Revealing my sauces
By Terry Joseph
April 08, 2005
Always a hot topic, pepper sauce has lost none of the mystique it held since my childhood, not least of which is the apparently infinite variety of recipes, each claiming superior rank, lovers of the sear measuring merit by degree of gastronomic discomfort, as if it were the universally agreed gourmet standard.
I have seen them sniffle with delight, cascading tears mixing with recently generated sweat, sliding spectacles chucked back into the nose-bridge detente by a middle finger deliberately kept sterile for such purposes. They "ooh" and "aah", celebrating the scorch from first registration, praise only escalating as burning intensifies.
Dining with a friend who underestimated the restaurant's house blend, I properly appreciated the battle. The condiment was evidently aggressive but he heaped it on the food until, in the wake of downing a morsel, was forced to snatch the vase from centre-table, whip out its dying flowers and gulp the stagnant water. "Dat is real pepper," he said by way of explaining this extraordinary sequence of events.
Frankly, the pepper looked better suited to whitening teeth but he went for more, eyes now bulging, he desperately needing to tidy nasal output and with sustained serpentine hissing interrupting every phrase. "It's good for the blood," he said between gasps, after experiencing involuntary flatulence that, un-amplified, must have been heard clear across the room.
Coming from someone whose experience with hot sauces stayed for years at the level of Larjochow and Tabasco (brands local "pepperati" would not even audition), this column is clearly not intended as a treatise on the merits of peppers. In any event, that is Keith Smith's domain and with expert analysis available from legendary heat seekers like Senator Roy Augustus, Trevor Boopsingh and Ainsworth Mohammed; I keep my mouth out of that.
But the recent gift of a bottle of pepper sauce from Harvard Club secretary George Sebro, a palatable mix of sting and flavour, renewed my fascination with the apparent joy experienced by such fearless gladiators. I remembered too the huge bottle of "Hot-O-Hot" that, for months, stood atop the roof of the Nandalal home in Central Trinidad as part of the curing process. What was to me ominous, served others as a promise of wonderful times ahead.
Nandalal became part of the pepper sauce lexicon, joining highly versatile words used to communicate degree of scalding. Only an alien would think ordering: "A doubles with slight" is a request for a barra and channa sandwich with pompous predisposition. Oyster-cocktail vendors developed their own parlance, given the rack and range of fierce sauces available.
But for all the chat and char of local brands, Trini pepper sauce is low on the totem when it comes to marketing ingested heat and its consequences. For those of us who still believe pepper sauce is supposed to be a spicy additive and not a side dish, the labelling of a number of American brands advertised on the Internet drives the point home.
Marketed by Trinidad Traders of Jacksonville, Florida, "Pyro Diablo Infernally Hot Sauce", for instance, attaches a pipette "to control the agony within," indicating a need for apothecary-like dispensing.

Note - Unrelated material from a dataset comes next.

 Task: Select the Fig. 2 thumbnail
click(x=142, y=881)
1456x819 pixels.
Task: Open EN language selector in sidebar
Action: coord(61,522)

Even so, the Trini thrust is relatively fluffy, compared with Blair's "After Death" sauce, out of New Jersey, each bottle sold with dangling-skull key-chain.
"Ultimate Insanity" a Costa Rican product is quite upfront with its warning:
"Not for people with heart or respiratory problems," an admonition echoed by the Pennsylvanian brand "Heine Hurtin", which goes one step further, quoting a testimonial from Joe Holm of Damascus, Maryland, who asks: "Why should dragons have all the fun?"

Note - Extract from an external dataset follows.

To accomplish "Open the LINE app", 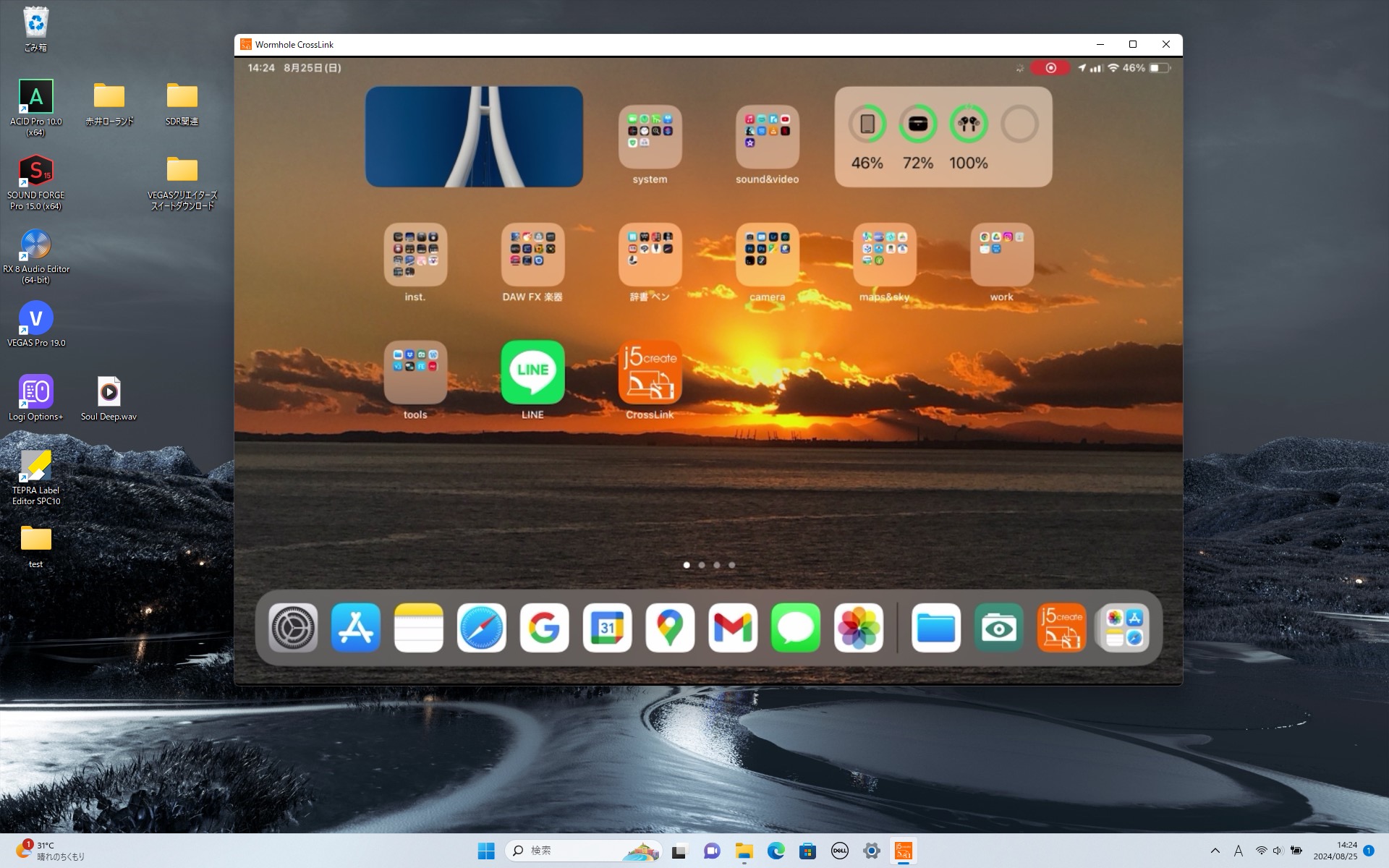I will (x=532, y=373).
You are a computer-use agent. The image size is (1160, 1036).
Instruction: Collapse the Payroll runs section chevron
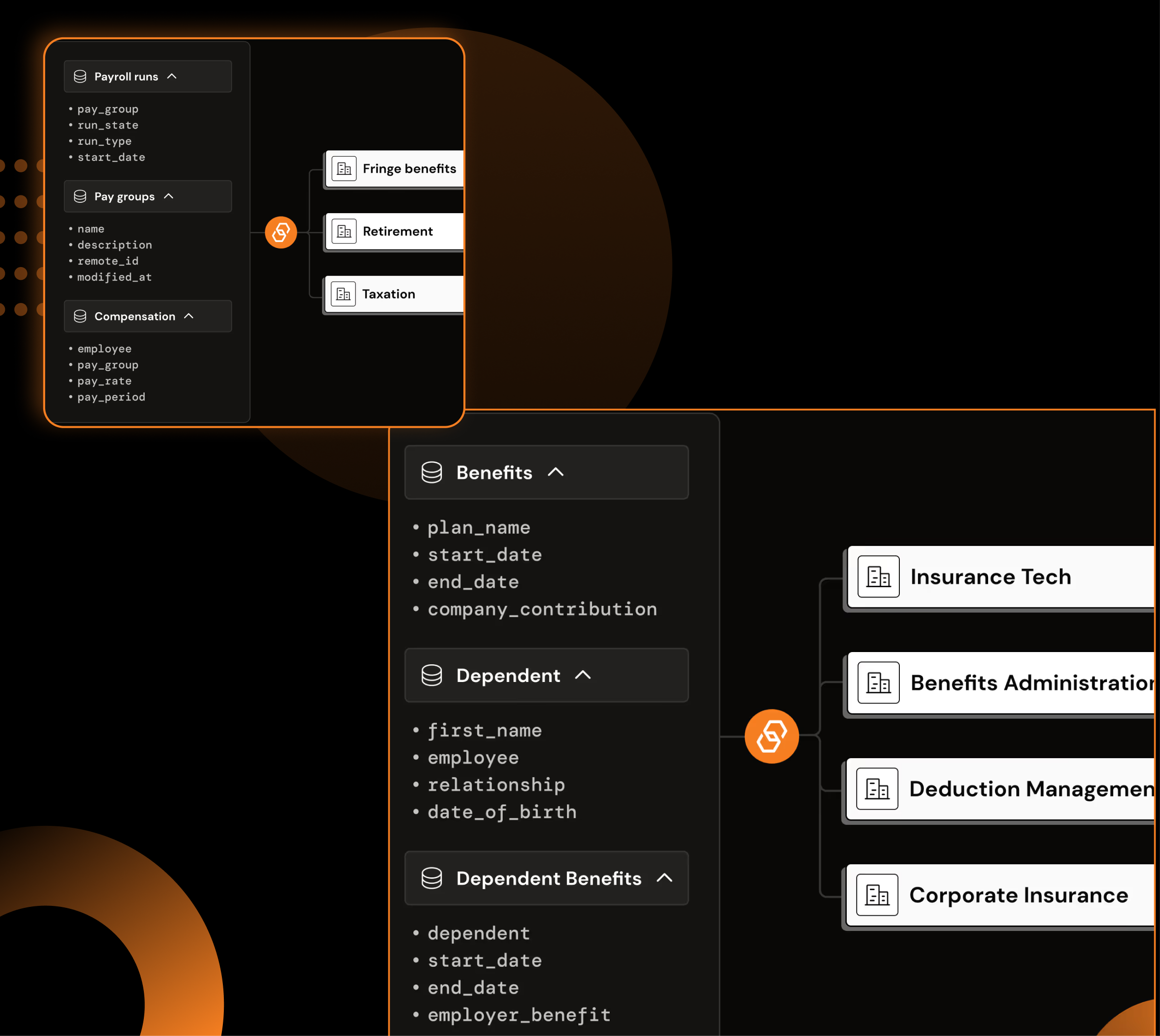pos(172,76)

Ohio offers "You Can't Handle This", far less foreboding than "Ashes," "Firestarter", "Lenny's Suicide Sauce", "Pure Poison", "Toxic Waste" and a Delaware brand whose name cannot be published in a family newspaper but which is sold with toilet-key chain and flavoured lip-gloss that, it says, "has innumerable applications." The brand that takes the cake for labelling, though, is boldly called "So.Sue Me!"
US pepper sauce manufacturers have developed their own "Scovie" awards, a nationally circulated magazine called Fiery Foods, a TV network that schedules time weekly for pepper-related issues and several websites. At www.peppers.com you can purchase a gift certificate by dialling up 1-800-998-FIRE. There are specials for Christmas like "Reindeer's Revenge", "Hearts Afire" is available as a Valentine's Day gift and for St Patrick's Day there is "Bailey's Irish Scream".
So whatever the heat-quotient of local brands, there is little chance of them penetrating markets already accustomed to labelling that virtually dares the purchaser. No one is going to feel threatened by a smiling Mabel, anonymous Matouk's or cuddly rubric like "Patsy" except, of course, her last name is "Babash."